A touch of frost
The British are usually quite self-abasing when it comes to getting in a tizz over some adverse weather, be it leaves on the railway line, the wrong leaves on the line or a moderate layer of snow slowing everything down. But in California, it drops down to 2 degrees celsius and the authorities declare a state emergency. Honestly, it's not even in minus numbers. There’s a few photogenic frost-encrusted lemons and they go barmy. I guess living in California does make you soft.
The release of the archives that showed a proposal from the French Prime Minister in 1955 for the UK and France to merge was treated by BBC One news in a way that pandered to easy prejudices. All the running was made by Guy Mollet, the French PM of the constitutionally and economically weak Fourth Republic and Anthony Eden said 'non', forcing France to turn to Germany and beginning the decades of Britain being sidelined in Europe. Mollet even suggested that Queen Elizabeth II could have been head of state of the merged entity. But the BBC did an introductory graphic of a map of Europe where Britain is being pushed onto France by arrows reminiscent of the opening credits of Dad's Army, giving an illusion that Britain was being joined against her will to a totalitarian enemy. And all the comparisons were negative for Britain saying what we would have to give up, such as swapping fish and chips for snails and a pint of beer for Bordeaux. That last notion is particularly illogical.

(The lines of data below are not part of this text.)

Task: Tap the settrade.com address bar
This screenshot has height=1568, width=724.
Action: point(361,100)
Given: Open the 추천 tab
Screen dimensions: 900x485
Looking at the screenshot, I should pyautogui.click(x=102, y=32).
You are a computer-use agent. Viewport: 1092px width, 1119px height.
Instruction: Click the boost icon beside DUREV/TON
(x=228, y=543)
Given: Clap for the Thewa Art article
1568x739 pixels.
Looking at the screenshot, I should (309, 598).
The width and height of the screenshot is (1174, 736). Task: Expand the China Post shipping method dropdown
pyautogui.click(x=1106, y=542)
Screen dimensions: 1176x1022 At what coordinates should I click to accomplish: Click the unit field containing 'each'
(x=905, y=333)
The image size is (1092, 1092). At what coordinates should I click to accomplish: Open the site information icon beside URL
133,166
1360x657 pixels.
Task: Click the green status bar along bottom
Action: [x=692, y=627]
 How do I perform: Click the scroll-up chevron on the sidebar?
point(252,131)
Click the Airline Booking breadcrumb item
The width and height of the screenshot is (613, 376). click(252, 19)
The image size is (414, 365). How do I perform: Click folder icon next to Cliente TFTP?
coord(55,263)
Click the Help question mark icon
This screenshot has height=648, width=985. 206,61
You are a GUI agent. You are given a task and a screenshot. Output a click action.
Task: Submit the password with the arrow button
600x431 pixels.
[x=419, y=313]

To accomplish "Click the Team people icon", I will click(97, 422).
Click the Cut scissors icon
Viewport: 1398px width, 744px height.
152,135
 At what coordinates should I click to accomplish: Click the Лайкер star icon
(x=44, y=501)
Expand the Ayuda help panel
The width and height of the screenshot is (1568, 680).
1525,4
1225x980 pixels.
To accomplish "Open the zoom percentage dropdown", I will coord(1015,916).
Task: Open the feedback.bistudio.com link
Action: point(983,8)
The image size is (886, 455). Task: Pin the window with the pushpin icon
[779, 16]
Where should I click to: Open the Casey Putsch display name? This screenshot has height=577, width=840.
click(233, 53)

But then so much of the padding was. The graphic would have been far more truthful had it shown France being pushed onto Britain and if anything, it's the French who would have to make the sacrifices. The kernel of truth excavated from the report was very illuminating, as were the interviews with Brits on the Eurostar platform and Parisians. But the rest of it was highly pathetic, encouraging the myth that Europe is a monolithic enemy continually trying to swallow the UK up. As a side point, with Queen Elizabeth head of state of the two countries, she could have styled herself in the manner of her royal predecessors up to George III, as Queen of the United Kingdom of Great Britain, (Northern) Ireland and France, the pretension to the title of the monarch of France being dropped in 1802 as part of a peace treaty.